• Listed entries:
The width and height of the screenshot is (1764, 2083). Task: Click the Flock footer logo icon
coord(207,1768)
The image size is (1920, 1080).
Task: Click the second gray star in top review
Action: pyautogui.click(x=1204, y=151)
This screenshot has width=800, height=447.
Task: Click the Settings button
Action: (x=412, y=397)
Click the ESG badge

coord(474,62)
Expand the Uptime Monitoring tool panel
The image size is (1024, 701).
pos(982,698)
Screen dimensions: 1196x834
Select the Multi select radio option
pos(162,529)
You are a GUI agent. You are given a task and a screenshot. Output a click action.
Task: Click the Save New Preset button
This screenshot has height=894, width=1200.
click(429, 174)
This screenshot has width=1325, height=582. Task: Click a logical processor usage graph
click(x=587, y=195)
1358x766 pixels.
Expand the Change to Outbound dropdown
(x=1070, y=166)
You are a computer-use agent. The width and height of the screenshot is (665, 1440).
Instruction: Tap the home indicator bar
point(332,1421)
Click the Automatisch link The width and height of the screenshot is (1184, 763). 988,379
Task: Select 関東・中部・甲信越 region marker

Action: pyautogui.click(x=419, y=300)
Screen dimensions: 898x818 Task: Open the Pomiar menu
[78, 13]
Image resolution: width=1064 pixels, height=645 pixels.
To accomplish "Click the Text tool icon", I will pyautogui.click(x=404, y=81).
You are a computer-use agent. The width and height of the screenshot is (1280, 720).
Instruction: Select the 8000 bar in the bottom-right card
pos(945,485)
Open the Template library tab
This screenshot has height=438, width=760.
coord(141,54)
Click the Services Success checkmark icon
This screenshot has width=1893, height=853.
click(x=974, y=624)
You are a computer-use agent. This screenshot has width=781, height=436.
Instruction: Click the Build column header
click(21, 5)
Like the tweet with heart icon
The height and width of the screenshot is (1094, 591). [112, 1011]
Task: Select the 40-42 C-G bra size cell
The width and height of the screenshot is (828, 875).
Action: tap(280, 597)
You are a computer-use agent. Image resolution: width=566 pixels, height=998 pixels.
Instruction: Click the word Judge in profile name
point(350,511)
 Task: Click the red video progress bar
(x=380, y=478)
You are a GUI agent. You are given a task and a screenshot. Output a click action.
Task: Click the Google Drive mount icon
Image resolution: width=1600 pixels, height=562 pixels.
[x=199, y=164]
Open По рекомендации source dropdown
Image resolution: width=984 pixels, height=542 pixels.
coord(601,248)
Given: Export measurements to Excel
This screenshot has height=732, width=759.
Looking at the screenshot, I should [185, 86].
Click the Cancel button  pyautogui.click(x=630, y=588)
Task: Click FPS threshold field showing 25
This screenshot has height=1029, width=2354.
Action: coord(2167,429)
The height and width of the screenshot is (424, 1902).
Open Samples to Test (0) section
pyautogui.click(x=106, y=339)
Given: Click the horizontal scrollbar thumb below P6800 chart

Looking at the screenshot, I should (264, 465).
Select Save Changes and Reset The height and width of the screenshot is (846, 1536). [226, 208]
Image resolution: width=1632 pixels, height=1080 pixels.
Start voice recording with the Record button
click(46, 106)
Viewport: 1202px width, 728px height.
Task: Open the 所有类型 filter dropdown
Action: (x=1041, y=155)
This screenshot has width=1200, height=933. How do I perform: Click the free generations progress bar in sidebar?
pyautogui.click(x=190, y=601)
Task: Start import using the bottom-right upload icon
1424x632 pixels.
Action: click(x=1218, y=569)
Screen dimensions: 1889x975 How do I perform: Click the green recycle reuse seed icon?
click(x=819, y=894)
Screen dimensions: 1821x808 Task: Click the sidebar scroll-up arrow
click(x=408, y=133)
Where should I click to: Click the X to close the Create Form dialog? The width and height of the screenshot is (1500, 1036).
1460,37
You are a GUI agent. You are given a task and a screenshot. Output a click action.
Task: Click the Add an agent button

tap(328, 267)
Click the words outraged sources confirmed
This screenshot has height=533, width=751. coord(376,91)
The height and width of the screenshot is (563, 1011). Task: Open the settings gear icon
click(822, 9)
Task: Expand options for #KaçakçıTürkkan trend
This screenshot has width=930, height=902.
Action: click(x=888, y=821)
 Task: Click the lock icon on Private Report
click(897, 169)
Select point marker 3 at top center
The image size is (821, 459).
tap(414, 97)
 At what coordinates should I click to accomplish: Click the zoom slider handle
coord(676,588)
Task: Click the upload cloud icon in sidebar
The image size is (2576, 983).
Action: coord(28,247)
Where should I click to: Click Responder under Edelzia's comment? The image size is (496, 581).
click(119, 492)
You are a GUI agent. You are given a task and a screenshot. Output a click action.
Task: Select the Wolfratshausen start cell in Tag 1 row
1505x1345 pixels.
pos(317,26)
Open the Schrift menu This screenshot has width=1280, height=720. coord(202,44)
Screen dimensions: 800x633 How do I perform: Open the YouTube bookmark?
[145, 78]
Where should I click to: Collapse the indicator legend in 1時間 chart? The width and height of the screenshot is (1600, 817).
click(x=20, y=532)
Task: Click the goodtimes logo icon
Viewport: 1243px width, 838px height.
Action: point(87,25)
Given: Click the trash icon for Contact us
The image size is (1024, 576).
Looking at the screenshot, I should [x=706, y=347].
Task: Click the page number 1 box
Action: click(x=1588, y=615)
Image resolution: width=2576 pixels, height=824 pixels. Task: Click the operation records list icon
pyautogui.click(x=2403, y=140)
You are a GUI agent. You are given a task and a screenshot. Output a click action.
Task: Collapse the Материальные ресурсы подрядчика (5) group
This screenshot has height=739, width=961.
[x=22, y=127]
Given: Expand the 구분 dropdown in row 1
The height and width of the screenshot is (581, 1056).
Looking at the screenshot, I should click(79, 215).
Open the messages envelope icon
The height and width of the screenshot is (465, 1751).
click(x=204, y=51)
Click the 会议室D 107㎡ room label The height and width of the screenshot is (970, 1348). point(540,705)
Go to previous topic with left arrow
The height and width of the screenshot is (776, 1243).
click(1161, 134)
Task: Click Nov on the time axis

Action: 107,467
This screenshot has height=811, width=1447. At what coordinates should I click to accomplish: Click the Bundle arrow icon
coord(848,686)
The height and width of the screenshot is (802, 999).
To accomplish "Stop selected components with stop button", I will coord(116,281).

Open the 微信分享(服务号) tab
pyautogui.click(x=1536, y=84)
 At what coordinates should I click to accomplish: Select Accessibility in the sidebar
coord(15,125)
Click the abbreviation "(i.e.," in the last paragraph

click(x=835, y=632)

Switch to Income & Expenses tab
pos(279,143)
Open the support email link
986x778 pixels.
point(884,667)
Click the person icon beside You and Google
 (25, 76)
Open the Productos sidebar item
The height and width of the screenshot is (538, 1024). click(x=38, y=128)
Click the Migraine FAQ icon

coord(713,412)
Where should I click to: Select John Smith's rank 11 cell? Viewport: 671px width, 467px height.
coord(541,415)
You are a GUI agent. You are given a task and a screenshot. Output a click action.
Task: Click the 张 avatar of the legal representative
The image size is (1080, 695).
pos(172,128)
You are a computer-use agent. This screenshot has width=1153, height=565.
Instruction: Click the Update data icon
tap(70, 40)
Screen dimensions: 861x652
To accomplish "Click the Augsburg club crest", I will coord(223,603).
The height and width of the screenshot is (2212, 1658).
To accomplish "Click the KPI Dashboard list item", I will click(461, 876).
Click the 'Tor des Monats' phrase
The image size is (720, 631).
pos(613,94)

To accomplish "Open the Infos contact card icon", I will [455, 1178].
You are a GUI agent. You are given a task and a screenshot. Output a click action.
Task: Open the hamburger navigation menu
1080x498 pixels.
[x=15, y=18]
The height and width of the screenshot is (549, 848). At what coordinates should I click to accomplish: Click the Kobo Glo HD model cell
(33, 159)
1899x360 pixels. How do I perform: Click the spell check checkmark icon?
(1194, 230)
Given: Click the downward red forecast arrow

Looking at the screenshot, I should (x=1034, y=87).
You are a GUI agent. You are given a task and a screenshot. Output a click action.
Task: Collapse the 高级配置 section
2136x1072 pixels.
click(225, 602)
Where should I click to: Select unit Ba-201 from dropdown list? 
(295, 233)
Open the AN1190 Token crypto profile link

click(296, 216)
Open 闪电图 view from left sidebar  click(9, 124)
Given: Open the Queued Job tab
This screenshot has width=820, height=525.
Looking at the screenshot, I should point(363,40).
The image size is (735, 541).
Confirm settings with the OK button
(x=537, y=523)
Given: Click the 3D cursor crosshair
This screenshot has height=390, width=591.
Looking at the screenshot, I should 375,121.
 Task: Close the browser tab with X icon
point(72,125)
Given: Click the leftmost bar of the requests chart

• Work order:
Report only the number of lines above that contain "upload".

• Result for this task:
2